• TASK OBJECTIVE: Copy out the lines of the records from the one containing "Click the color" through the one containing "point(508,227)", both included, with nothing changed.

— start MATERIALS PROVIDED —

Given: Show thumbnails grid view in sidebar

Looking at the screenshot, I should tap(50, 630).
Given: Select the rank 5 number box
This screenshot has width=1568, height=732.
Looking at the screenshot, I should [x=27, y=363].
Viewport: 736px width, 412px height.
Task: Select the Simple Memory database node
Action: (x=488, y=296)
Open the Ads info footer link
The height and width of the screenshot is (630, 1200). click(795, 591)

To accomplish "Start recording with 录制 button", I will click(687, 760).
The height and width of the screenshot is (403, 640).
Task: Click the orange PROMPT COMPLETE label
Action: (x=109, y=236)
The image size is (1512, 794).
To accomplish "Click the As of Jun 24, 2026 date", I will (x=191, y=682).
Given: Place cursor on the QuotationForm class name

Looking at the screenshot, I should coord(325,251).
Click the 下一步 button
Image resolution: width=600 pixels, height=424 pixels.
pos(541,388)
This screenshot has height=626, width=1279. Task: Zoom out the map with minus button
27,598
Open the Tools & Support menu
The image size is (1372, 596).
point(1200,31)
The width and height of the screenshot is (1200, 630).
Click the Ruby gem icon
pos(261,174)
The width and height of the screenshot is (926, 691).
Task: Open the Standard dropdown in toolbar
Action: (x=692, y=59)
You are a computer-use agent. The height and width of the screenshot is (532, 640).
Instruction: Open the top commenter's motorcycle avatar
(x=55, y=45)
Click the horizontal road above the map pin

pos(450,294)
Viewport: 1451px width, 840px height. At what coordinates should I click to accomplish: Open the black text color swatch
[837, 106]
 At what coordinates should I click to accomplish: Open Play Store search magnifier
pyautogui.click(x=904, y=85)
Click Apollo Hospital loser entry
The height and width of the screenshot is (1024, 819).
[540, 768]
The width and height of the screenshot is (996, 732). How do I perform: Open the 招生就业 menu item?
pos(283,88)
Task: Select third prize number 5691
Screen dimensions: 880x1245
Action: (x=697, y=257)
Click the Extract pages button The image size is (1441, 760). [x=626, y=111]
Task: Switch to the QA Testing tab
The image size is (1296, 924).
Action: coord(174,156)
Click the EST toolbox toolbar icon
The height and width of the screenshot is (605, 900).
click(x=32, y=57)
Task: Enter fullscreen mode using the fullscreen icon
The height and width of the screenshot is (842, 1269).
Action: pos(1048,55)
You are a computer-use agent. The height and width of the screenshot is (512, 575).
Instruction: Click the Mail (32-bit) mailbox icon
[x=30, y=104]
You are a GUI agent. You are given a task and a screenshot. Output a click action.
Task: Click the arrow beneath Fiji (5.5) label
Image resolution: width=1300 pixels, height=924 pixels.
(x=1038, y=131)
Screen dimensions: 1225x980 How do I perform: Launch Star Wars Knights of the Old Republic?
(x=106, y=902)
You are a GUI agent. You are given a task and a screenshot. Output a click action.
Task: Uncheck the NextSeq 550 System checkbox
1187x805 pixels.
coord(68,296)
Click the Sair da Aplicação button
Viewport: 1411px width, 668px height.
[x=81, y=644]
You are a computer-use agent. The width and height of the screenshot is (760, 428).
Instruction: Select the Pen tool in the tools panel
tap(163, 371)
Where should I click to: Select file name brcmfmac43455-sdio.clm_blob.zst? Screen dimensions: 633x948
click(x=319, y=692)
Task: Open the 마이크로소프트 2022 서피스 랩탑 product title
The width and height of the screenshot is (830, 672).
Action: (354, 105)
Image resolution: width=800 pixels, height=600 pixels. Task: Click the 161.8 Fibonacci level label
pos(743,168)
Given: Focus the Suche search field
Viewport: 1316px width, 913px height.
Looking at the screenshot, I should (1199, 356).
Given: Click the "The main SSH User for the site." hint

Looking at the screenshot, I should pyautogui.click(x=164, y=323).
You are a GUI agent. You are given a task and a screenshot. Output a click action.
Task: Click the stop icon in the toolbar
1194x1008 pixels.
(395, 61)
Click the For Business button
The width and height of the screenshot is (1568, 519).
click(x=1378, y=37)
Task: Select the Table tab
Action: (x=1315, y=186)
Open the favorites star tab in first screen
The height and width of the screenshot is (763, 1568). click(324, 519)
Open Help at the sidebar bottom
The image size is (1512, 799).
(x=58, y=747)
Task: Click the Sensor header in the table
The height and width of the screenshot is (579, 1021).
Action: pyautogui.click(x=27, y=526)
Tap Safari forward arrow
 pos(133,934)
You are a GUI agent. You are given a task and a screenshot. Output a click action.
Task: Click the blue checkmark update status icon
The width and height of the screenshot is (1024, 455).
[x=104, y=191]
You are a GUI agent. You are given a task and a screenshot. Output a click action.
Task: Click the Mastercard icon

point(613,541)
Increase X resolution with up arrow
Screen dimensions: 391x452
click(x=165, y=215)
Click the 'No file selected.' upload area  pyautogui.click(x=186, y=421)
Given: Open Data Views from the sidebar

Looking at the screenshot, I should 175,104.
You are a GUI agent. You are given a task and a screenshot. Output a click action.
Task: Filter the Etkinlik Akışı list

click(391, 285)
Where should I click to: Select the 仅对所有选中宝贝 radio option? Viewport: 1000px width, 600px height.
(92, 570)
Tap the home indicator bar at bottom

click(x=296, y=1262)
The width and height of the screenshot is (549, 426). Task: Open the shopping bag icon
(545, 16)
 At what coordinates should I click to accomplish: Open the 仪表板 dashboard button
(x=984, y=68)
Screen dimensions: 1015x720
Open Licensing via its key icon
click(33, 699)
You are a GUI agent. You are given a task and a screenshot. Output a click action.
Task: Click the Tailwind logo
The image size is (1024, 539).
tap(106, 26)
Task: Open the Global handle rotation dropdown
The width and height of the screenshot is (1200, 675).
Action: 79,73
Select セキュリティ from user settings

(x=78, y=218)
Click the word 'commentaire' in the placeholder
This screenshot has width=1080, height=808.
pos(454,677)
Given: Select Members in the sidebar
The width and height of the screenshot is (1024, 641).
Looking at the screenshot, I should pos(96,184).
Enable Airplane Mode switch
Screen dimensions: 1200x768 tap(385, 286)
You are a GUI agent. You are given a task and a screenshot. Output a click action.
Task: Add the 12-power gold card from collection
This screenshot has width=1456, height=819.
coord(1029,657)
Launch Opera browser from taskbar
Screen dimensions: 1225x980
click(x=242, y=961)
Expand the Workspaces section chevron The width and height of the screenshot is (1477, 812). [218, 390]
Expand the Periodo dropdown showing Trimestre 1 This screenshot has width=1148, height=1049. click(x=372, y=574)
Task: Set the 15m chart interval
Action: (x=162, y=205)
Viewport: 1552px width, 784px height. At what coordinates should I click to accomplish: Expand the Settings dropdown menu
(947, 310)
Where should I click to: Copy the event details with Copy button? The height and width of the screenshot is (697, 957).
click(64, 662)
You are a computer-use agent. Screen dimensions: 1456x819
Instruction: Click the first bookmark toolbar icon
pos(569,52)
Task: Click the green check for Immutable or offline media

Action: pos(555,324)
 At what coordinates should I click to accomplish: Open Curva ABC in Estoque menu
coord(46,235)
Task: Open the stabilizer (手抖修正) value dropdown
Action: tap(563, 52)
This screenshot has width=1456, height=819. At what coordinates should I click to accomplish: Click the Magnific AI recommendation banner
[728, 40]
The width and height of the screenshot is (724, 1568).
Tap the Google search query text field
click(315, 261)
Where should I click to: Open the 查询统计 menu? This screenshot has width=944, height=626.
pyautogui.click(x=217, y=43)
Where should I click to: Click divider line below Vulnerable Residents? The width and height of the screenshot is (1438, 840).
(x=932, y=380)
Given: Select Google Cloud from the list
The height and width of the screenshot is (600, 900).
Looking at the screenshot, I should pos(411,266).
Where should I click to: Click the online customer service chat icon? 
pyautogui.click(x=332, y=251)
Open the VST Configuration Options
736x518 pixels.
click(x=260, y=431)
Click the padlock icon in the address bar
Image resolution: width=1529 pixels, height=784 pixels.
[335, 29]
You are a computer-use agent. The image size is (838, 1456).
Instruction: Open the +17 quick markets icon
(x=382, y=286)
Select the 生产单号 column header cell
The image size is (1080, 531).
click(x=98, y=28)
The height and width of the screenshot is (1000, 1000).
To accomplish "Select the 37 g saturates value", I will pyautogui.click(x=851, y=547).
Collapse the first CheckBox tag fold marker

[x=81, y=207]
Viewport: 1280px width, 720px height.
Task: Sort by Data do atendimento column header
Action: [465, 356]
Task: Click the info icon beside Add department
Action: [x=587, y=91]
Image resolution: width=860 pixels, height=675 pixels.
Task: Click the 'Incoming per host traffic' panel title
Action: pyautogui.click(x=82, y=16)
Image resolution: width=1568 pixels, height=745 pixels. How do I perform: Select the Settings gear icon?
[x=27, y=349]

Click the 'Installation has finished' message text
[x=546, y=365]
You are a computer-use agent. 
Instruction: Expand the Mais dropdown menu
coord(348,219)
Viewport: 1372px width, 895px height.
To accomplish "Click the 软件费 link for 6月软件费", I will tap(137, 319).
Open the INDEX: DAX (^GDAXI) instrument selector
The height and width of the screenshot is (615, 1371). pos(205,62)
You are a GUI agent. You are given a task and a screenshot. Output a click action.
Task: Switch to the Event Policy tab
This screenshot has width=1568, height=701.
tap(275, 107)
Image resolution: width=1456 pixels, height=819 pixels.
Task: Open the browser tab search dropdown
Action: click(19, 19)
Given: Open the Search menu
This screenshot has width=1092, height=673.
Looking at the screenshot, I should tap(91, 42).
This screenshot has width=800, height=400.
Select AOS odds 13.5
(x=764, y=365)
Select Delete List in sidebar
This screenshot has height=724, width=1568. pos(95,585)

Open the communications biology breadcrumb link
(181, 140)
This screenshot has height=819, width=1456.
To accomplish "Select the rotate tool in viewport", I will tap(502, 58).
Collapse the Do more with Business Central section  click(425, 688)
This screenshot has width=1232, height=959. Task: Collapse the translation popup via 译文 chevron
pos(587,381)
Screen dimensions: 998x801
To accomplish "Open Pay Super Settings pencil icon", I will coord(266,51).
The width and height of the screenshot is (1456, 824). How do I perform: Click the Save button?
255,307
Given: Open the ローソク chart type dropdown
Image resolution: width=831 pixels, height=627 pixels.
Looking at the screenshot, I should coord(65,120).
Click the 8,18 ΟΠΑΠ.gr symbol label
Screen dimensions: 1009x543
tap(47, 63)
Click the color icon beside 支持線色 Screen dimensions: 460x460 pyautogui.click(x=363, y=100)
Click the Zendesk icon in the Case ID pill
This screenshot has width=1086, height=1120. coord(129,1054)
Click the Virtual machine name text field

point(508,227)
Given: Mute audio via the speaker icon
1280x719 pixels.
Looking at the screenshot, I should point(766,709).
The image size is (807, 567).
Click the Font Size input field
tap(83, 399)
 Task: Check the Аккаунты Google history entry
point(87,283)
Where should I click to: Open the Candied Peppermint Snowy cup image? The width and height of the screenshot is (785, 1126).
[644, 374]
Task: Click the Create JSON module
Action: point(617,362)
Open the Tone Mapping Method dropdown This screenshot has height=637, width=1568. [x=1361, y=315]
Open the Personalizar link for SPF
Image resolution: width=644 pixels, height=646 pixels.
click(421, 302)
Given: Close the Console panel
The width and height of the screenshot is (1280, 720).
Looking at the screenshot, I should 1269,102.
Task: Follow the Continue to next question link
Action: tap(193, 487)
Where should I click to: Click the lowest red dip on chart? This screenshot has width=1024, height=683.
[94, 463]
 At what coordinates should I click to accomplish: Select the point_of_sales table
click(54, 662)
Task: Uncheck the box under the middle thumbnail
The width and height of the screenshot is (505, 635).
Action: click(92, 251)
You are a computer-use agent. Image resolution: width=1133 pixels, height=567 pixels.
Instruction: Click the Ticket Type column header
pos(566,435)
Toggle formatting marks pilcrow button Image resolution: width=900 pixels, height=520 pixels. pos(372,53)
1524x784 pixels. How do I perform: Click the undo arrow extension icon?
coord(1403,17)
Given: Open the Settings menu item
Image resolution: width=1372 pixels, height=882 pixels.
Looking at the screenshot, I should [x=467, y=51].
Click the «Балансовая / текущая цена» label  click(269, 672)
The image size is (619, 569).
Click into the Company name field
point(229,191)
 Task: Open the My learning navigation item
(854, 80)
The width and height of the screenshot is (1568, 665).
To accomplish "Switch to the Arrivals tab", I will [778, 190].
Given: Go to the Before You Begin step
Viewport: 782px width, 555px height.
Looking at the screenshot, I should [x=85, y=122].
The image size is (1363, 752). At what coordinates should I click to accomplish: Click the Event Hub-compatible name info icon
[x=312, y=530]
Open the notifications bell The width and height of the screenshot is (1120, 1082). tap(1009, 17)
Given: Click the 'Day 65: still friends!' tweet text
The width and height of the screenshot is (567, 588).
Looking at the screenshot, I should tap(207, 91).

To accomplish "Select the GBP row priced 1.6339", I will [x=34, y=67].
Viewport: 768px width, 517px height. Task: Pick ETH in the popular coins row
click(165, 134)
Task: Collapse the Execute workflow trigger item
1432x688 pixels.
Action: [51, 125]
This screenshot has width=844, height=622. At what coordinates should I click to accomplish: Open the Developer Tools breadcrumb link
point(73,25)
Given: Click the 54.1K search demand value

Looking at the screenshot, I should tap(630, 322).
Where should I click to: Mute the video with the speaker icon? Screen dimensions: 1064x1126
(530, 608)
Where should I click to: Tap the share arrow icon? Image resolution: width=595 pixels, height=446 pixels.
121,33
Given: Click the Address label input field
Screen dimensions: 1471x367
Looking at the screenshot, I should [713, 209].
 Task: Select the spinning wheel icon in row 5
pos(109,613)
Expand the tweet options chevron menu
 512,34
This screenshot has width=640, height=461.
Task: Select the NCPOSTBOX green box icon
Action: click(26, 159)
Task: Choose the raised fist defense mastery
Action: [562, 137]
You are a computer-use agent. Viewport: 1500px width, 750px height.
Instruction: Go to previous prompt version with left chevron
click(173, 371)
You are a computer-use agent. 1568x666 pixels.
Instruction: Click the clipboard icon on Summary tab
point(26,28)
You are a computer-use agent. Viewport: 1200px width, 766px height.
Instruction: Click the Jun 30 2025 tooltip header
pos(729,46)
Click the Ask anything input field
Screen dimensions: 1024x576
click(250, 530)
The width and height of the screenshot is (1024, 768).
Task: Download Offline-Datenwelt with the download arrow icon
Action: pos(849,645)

— end MATERIALS PROVIDED —

• SOLVED EXERCISE:
Click the color icon beside 支持線色 Screen dimensions: 460x460 pyautogui.click(x=363, y=100)
Click the Zendesk icon in the Case ID pill
This screenshot has width=1086, height=1120. coord(129,1054)
Click the Virtual machine name text field

point(508,227)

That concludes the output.